Exercise directions – Would you transcribe each entry exactly as it stands, omitting the pictures?

Task input –
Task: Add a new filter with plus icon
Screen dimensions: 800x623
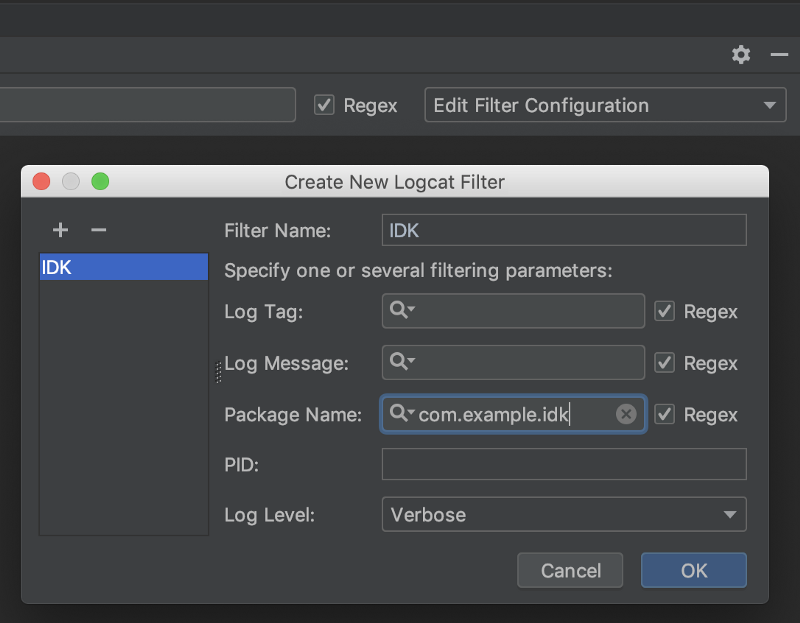Action: point(60,230)
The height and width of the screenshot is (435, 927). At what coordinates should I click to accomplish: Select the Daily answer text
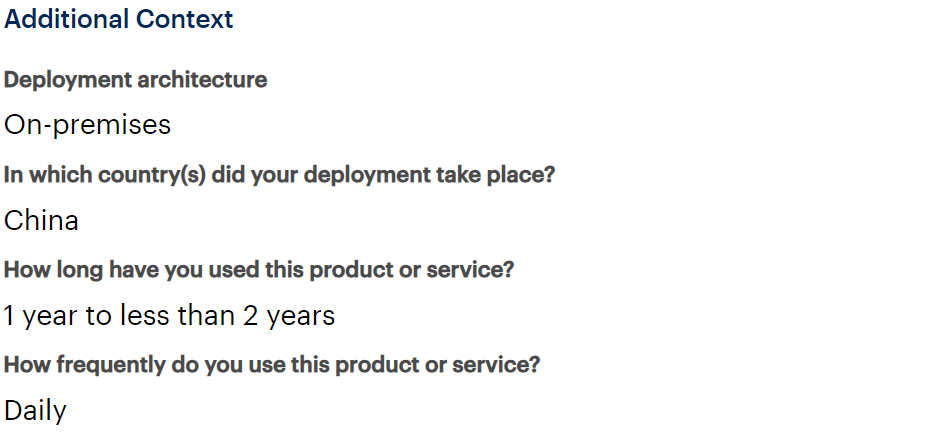[x=35, y=411]
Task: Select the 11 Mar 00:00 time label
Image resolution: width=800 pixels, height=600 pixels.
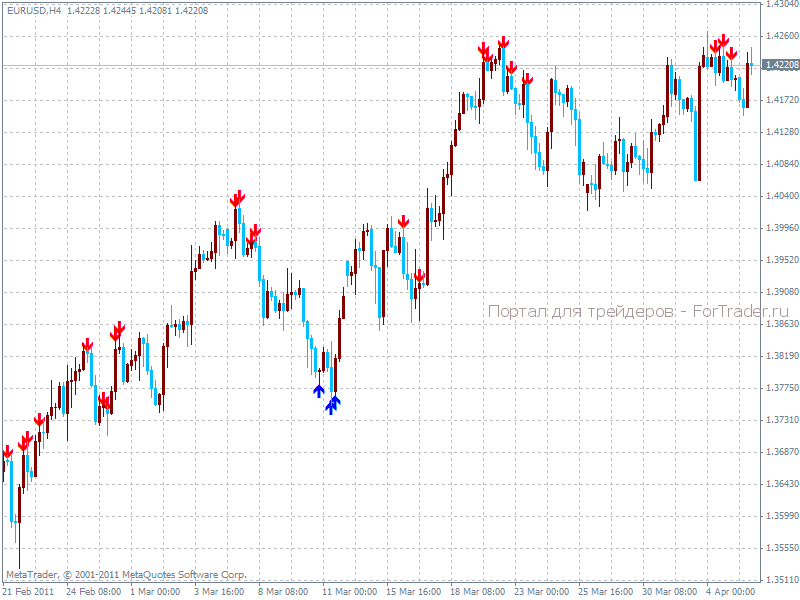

Solution to this task –
Task: Add a new filter with plus icon
Screen dimensions: 800x623
Action: point(60,230)
The height and width of the screenshot is (435, 927). At what coordinates should I click to accomplish: Select the Daily answer text
[x=35, y=411]
Task: Select the 11 Mar 00:00 time label
Image resolution: width=800 pixels, height=600 pixels.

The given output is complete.